### Exercise material ###

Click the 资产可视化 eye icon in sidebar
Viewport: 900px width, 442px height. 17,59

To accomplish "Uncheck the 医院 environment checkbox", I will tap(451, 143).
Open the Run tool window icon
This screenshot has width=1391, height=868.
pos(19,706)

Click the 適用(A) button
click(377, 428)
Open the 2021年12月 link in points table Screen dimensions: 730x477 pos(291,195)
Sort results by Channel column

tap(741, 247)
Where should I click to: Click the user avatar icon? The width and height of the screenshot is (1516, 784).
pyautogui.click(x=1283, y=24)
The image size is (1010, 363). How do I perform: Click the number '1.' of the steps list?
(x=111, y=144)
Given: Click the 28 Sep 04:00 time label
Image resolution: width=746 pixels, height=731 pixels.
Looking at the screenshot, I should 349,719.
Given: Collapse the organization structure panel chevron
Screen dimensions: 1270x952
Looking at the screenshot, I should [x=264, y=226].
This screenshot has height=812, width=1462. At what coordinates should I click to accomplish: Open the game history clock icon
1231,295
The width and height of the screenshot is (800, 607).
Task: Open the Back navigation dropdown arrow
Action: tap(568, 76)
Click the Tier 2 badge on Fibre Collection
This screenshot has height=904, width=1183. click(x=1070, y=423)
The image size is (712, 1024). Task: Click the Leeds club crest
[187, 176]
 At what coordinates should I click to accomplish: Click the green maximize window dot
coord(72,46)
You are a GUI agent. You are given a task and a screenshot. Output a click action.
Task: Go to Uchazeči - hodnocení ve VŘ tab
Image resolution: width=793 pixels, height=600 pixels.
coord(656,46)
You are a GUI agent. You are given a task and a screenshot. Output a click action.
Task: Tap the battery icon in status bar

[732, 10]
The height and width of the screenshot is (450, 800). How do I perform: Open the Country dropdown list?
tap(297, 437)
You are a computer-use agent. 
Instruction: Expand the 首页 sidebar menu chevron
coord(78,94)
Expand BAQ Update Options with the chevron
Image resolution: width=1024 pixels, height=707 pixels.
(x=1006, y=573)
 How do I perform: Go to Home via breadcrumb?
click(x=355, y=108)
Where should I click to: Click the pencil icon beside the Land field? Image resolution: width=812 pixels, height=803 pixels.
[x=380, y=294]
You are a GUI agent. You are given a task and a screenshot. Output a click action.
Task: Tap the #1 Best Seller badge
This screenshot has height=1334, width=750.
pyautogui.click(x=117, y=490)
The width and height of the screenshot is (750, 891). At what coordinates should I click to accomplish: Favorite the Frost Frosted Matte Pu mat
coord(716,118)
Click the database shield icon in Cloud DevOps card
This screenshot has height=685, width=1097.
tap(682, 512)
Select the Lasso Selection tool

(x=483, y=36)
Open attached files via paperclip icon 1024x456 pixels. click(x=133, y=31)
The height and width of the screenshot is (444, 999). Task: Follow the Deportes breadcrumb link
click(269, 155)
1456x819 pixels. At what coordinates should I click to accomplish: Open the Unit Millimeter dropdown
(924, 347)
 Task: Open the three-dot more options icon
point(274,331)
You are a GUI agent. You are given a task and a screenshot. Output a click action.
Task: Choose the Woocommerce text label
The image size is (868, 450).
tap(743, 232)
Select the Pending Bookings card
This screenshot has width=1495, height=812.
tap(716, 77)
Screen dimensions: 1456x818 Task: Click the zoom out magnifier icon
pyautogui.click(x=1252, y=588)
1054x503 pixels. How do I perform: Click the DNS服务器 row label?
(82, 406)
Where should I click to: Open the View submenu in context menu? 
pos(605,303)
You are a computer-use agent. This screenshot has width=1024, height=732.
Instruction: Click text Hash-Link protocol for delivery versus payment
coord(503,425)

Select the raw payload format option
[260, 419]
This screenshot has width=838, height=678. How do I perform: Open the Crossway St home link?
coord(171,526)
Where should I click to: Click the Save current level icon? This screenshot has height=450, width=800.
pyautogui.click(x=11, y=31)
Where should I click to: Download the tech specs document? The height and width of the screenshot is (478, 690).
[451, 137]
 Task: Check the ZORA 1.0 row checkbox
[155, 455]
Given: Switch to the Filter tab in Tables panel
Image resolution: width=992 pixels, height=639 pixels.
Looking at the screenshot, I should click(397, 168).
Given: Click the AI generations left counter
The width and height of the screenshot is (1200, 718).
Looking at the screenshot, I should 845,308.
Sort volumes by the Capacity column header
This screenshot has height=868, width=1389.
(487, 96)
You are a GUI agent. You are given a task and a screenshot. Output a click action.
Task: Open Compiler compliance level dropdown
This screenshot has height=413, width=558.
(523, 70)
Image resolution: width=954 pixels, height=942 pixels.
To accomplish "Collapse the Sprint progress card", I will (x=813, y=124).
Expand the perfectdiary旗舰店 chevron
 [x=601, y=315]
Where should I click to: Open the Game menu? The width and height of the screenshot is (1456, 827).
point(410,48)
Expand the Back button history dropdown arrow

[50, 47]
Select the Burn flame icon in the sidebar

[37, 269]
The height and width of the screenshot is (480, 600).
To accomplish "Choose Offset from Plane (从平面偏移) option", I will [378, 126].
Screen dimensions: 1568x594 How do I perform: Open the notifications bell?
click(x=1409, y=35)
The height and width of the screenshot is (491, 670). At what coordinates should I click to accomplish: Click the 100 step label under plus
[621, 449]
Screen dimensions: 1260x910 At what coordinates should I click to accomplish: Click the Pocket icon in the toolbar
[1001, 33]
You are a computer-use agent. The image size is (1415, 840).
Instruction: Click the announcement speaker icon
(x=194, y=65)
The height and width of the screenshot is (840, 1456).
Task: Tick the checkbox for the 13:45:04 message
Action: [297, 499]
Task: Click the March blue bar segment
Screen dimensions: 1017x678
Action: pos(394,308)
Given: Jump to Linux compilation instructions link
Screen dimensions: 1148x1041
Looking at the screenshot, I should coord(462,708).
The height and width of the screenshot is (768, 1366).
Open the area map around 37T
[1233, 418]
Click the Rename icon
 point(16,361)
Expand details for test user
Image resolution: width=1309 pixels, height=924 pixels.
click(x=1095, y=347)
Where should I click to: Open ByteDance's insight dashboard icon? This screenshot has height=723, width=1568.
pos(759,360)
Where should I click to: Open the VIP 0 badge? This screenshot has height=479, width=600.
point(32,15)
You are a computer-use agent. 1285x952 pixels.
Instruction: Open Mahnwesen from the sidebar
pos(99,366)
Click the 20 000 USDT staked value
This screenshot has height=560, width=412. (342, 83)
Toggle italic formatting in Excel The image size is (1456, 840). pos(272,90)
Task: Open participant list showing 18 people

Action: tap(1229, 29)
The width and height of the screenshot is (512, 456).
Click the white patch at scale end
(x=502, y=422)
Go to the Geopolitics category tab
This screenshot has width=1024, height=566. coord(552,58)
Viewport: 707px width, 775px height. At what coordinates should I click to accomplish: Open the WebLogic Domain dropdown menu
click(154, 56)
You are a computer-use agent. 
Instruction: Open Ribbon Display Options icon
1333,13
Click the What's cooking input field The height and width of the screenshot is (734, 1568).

###

> **What the exercise asks**
Render the records as a JSON list of strings with one string per line. Leave out the blank lines.

> **Written reply**
[
  "Click the 资产可视化 eye icon in sidebar",
  "Viewport: 900px width, 442px height. 17,59",
  "To accomplish \"Uncheck the 医院 environment checkbox\", I will tap(451, 143).",
  "Open the Run tool window icon",
  "This screenshot has width=1391, height=868.",
  "pos(19,706)",
  "Click the 適用(A) button",
  "click(377, 428)",
  "Open the 2021年12月 link in points table Screen dimensions: 730x477 pos(291,195)",
  "Sort results by Channel column",
  "tap(741, 247)",
  "Where should I click to: Click the user avatar icon? The width and height of the screenshot is (1516, 784).",
  "pyautogui.click(x=1283, y=24)",
  "The image size is (1010, 363). How do I perform: Click the number '1.' of the steps list?",
  "(x=111, y=144)",
  "Given: Click the 28 Sep 04:00 time label",
  "Image resolution: width=746 pixels, height=731 pixels.",
  "Looking at the screenshot, I should 349,719.",
  "Given: Collapse the organization structure panel chevron",
  "Screen dimensions: 1270x952",
  "Looking at the screenshot, I should [x=264, y=226].",
  "This screenshot has height=812, width=1462. At what coordinates should I click to accomplish: Open the game history clock icon",
  "1231,295",
  "The width and height of the screenshot is (800, 607).",
  "Task: Open the Back navigation dropdown arrow",
  "Action: tap(568, 76)",
  "Click the Tier 2 badge on Fibre Collection",
  "This screenshot has height=904, width=1183. click(x=1070, y=423)",
  "The image size is (712, 1024). Task: Click the Leeds club crest",
  "[187, 176]",
  " At what coordinates should I click to accomplish: Click the green maximize window dot",
  "coord(72,46)",
  "You are a GUI agent. You are given a task and a screenshot. Output a click action.",
  "Task: Go to Uchazeči - hodnocení ve VŘ tab",
  "Image resolution: width=793 pixels, height=600 pixels.",
  "coord(656,46)",
  "You are a GUI agent. You are given a task and a screenshot. Output a click action.",
  "Task: Tap the battery icon in status bar",
  "[732, 10]",
  "The height and width of the screenshot is (450, 800). How do I perform: Open the Country dropdown list?",
  "tap(297, 437)",
  "You are a computer-use agent. ",
  "Instruction: Expand the 首页 sidebar menu chevron",
  "coord(78,94)",
  "Expand BAQ Update Options with the chevron",
  "Image resolution: width=1024 pixels, height=707 pixels.",
  "(x=1006, y=573)",
  " How do I perform: Go to Home via breadcrumb?",
  "click(x=355, y=108)",
  "Where should I click to: Click the pencil icon beside the Land field? Image resolution: width=812 pixels, height=803 pixels.",
  "[x=380, y=294]",
  "You are a GUI agent. You are given a task and a screenshot. Output a click action.",
  "Task: Tap the #1 Best Seller badge",
  "This screenshot has height=1334, width=750.",
  "pyautogui.click(x=117, y=490)",
  "The width and height of the screenshot is (750, 891). At what coordinates should I click to accomplish: Favorite the Frost Frosted Matte Pu mat",
  "coord(716,118)",
  "Click the database shield icon in Cloud DevOps card",
  "This screenshot has height=685, width=1097.",
  "tap(682, 512)",
  "Select the Lasso Selection tool",
  "(x=483, y=36)",
  "Open attached files via paperclip icon 1024x456 pixels. click(x=133, y=31)",
  "The height and width of the screenshot is (444, 999). Task: Follow the Deportes breadcrumb link",
  "click(269, 155)",
  "1456x819 pixels. At what coordinates should I click to accomplish: Open the Unit Millimeter dropdown",
  "(924, 347)",
  " Task: Open the three-dot more options icon",
  "point(274,331)",
  "You are a GUI agent. You are given a task and a screenshot. Output a click action.",
  "Task: Choose the Woocommerce text label",
  "The image size is (868, 450).",
  "tap(743, 232)",
  "Select the Pending Bookings card",
  "This screenshot has width=1495, height=812.",
  "tap(716, 77)",
  "Screen dimensions: 1456x818 Task: Click the zoom out magnifier icon",
  "pyautogui.click(x=1252, y=588)",
  "1054x503 pixels. How do I perform: Click the DNS服务器 row label?",
  "(82, 406)",
  "Where should I click to: Open the View submenu in context menu? ",
  "pos(605,303)",
  "You are a computer-use agent. This screenshot has width=1024, height=732.",
  "Instruction: Click text Hash-Link protocol for delivery versus payment",
  "coord(503,425)",
  "Select the raw payload format option",
  "[260, 419]",
  "This screenshot has width=838, height=678. How do I perform: Open the Crossway St home link?",
  "coord(171,526)",
  "Where should I click to: Click the Save current level icon? This screenshot has height=450, width=800.",
  "pyautogui.click(x=11, y=31)",
  "Where should I click to: Download the tech specs document? The height and width of the screenshot is (478, 690).",
  "[451, 137]",
  " Task: Check the ZORA 1.0 row checkbox",
  "[155, 455]",
  "Given: Switch to the Filter tab in Tables panel",
  "Image resolution: width=992 pixels, height=639 pixels.",
  "Looking at the screenshot, I should click(397, 168).",
  "Given: Click the AI generations left counter",
  "The width and height of the screenshot is (1200, 718).",
  "Looking at the screenshot, I should 845,308.",
  "Sort volumes by the Capacity column header",
  "This screenshot has height=868, width=1389.",
  "(487, 96)",
  "You are a GUI agent. You are given a task and a screenshot. Output a click action.",
  "Task: Open Compiler compliance level dropdown",
  "This screenshot has height=413, width=558.",
  "(523, 70)",
  "Image resolution: width=954 pixels, height=942 pixels.",
  "To accomplish \"Collapse the Sprint progress card\", I will (x=813, y=124).",
  "Expand the perfectdiary旗舰店 chevron",
  " [x=601, y=315]",
  "Where should I click to: Open the Game menu? The width and height of the screenshot is (1456, 827).",
  "point(410,48)",
  "Expand the Back button history dropdown arrow",
  "[50, 47]",
  "Select the Burn flame icon in the sidebar",
  "[37, 269]",
  "The height and width of the screenshot is (480, 600).",
  "To accomplish \"Choose Offset from Plane (从平面偏移) option\", I will [378, 126].",
  "Screen dimensions: 1568x594 How do I perform: Open the notifications bell?",
  "click(x=1409, y=35)",
  "The height and width of the screenshot is (491, 670). At what coordinates should I click to accomplish: Click the 100 step label under plus",
  "[621, 449]",
  "Screen dimensions: 1260x910 At what coordinates should I click to accomplish: Click the Pocket icon in the toolbar",
  "[1001, 33]",
  "You are a computer-use agent. The image size is (1415, 840).",
  "Instruction: Click the announcement speaker icon",
  "(x=194, y=65)",
  "The height and width of the screenshot is (840, 1456).",
  "Task: Tick the checkbox for the 13:45:04 message",
  "Action: [297, 499]",
  "Task: Click the March blue bar segment",
  "Screen dimensions: 1017x678",
  "Action: pos(394,308)",
  "Given: Jump to Linux compilation instructions link",
  "Screen dimensions: 1148x1041",
  "Looking at the screenshot, I should coord(462,708).",
  "The height and width of the screenshot is (768, 1366).",
  "Open the area map around 37T",
  "[1233, 418]",
  "Click the Rename icon",
  " point(16,361)",
  "Expand details for test user",
  "Image resolution: width=1309 pixels, height=924 pixels.",
  "click(x=1095, y=347)",
  "Where should I click to: Open ByteDance's insight dashboard icon? This screenshot has height=723, width=1568.",
  "pos(759,360)",
  "Where should I click to: Open the VIP 0 badge? This screenshot has height=479, width=600.",
  "point(32,15)",
  "You are a computer-use agent. 1285x952 pixels.",
  "Instruction: Open Mahnwesen from the sidebar",
  "pos(99,366)",
  "Click the 20 000 USDT staked value",
  "This screenshot has height=560, width=412. (342, 83)",
  "Toggle italic formatting in Excel The image size is (1456, 840). pos(272,90)",
  "Task: Open participant list showing 18 people",
  "Action: tap(1229, 29)",
  "The width and height of the screenshot is (512, 456).",
  "Click the white patch at scale end",
  "(x=502, y=422)",
  "Go to the Geopolitics category tab",
  "This screenshot has width=1024, height=566. coord(552,58)",
  "Viewport: 707px width, 775px height. At what coordinates should I click to accomplish: Open the WebLogic Domain dropdown menu",
  "click(154, 56)",
  "You are a computer-use agent. ",
  "Instruction: Open Ribbon Display Options icon",
  "1333,13",
  "Click the What's cooking input field The height and width of the screenshot is (734, 1568)."
]